#### [RECORD EXCERPTS]

□ □ □

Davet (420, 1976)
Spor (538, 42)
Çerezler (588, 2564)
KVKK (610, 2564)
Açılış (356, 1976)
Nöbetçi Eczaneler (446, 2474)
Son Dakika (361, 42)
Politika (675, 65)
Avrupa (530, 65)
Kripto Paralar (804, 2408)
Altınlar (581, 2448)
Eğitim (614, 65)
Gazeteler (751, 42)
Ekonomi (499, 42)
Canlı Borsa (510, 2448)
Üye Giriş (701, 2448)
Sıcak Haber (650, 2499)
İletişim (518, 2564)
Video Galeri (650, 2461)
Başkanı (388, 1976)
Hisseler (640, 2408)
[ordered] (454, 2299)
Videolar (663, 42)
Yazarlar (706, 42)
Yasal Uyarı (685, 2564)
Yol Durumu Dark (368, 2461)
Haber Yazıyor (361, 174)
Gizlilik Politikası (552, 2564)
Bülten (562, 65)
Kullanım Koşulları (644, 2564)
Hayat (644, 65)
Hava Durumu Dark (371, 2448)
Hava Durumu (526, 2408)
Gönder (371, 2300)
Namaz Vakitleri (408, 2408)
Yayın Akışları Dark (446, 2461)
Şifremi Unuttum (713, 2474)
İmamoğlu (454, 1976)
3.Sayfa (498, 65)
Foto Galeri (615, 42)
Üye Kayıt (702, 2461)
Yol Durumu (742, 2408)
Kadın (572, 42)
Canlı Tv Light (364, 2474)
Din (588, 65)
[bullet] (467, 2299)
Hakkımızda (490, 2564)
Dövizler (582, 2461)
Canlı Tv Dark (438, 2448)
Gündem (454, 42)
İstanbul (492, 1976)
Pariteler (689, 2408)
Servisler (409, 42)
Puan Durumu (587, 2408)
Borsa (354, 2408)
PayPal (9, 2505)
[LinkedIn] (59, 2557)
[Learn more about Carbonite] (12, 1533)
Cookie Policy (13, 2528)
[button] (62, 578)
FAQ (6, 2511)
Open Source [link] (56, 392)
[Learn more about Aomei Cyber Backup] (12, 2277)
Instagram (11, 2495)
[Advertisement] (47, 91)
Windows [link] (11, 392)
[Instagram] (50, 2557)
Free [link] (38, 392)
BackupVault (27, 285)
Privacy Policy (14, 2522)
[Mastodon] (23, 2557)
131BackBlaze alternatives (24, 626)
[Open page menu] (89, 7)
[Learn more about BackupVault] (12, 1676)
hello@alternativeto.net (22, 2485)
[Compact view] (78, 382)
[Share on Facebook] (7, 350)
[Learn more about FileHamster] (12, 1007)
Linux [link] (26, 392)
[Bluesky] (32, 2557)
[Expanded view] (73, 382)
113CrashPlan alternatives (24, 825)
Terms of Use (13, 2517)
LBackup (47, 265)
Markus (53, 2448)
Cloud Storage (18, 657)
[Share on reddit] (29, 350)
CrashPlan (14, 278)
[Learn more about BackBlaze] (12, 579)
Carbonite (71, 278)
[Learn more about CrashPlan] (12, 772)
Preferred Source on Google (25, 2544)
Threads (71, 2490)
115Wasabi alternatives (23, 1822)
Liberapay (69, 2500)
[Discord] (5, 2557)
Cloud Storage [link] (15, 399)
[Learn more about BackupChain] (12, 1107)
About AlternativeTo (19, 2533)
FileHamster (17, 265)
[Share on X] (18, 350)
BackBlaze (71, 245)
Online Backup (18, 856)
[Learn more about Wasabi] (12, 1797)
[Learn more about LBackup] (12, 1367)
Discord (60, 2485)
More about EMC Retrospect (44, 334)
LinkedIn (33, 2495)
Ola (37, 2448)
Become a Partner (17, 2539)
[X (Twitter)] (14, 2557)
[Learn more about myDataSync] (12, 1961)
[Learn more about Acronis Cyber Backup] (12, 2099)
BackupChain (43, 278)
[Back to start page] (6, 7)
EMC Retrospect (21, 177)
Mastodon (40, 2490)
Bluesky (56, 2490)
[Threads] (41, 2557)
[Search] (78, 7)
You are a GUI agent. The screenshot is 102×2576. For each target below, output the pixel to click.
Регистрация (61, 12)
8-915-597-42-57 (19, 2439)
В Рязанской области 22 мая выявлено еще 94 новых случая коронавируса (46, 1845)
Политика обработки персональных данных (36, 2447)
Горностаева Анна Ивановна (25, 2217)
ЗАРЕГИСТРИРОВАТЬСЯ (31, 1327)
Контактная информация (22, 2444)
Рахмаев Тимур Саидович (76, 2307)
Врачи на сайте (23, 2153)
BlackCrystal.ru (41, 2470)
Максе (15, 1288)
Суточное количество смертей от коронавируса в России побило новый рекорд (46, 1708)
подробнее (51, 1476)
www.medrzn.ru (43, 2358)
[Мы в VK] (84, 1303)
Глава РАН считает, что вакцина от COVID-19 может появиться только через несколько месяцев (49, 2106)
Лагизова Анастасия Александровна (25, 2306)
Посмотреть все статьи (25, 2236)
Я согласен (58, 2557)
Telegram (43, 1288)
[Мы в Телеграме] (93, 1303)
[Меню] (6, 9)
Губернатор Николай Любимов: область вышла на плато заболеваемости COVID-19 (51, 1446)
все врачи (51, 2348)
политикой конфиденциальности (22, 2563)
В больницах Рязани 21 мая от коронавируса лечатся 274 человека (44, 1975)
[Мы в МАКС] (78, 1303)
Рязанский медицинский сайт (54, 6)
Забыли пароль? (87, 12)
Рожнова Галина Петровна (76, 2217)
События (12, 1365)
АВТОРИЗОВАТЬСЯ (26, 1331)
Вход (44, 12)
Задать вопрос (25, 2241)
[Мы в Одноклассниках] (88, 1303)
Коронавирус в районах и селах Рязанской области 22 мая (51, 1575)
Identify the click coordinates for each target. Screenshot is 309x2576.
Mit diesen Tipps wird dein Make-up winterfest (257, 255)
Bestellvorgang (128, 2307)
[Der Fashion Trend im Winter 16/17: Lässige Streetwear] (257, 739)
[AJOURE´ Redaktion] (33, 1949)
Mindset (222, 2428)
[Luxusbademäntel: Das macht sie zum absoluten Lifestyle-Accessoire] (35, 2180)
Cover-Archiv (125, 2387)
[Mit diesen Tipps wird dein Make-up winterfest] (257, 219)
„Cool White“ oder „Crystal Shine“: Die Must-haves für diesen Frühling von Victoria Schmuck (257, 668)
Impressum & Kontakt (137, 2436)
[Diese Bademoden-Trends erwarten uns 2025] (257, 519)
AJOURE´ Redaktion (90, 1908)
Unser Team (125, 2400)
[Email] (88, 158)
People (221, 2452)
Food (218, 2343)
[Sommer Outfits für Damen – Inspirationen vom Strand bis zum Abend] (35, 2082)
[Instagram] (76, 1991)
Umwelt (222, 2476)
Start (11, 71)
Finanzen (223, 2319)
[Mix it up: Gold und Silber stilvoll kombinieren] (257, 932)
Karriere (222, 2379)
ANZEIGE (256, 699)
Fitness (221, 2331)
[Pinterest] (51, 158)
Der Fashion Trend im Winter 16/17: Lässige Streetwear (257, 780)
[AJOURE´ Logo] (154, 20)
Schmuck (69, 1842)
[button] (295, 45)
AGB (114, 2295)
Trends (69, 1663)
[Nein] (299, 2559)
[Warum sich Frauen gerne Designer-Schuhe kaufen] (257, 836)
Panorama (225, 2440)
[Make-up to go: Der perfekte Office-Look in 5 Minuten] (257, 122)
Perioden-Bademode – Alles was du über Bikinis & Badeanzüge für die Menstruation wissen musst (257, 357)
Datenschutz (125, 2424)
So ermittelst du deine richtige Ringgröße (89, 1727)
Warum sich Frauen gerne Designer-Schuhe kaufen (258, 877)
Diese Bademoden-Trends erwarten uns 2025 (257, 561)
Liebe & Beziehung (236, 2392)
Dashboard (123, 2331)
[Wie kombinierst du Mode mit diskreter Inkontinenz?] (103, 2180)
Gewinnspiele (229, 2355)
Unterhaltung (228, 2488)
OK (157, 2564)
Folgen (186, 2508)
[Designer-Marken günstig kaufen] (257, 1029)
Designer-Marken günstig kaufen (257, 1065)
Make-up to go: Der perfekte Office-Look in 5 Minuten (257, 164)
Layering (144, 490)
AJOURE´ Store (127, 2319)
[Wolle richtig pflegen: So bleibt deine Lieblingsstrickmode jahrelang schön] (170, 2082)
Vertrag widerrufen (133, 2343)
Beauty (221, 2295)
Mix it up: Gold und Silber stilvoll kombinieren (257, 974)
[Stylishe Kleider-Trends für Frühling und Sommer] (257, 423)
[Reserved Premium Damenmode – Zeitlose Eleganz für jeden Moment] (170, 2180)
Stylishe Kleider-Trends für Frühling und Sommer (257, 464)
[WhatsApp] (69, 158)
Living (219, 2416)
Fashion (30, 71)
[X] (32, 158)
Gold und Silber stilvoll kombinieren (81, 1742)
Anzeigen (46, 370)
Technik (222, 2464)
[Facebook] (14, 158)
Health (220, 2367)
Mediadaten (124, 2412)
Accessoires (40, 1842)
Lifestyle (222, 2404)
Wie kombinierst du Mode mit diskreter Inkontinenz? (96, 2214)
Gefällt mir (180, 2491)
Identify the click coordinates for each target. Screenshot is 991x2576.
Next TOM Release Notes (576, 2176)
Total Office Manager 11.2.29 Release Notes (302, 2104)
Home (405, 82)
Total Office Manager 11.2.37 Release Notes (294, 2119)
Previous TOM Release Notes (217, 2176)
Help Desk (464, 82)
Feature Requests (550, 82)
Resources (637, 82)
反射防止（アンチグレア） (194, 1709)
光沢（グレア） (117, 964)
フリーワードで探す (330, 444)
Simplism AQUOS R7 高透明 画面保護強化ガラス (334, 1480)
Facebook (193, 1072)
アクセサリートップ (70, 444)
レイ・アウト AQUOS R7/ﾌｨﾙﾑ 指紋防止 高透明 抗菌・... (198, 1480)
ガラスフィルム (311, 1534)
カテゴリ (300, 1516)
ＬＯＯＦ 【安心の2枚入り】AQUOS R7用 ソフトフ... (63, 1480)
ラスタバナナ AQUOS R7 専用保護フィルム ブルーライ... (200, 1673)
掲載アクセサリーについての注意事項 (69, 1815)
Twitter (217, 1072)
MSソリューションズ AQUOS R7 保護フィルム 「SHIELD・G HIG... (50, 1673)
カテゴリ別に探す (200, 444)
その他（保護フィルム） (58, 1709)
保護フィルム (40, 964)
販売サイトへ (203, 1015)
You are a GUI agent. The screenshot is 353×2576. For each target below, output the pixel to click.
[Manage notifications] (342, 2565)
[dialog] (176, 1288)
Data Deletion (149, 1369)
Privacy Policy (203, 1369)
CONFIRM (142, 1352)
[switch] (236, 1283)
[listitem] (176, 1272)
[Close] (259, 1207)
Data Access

□ □ □

#### [ABOUT THIS TASK]
Using the data above, reproduce exactly the lines from the line that contains "Schmuck (257, 668)" through the line that contains "[Instagram] (76, 1991)", including both.

#### [WRITTEN ANSWER]
„Cool White“ oder „Crystal Shine“: Die Must-haves für diesen Frühling von Victoria Schmuck (257, 668)
Impressum & Kontakt (137, 2436)
[Diese Bademoden-Trends erwarten uns 2025] (257, 519)
AJOURE´ Redaktion (90, 1908)
Unser Team (125, 2400)
[Email] (88, 158)
People (221, 2452)
Food (218, 2343)
[Sommer Outfits für Damen – Inspirationen vom Strand bis zum Abend] (35, 2082)
[Instagram] (76, 1991)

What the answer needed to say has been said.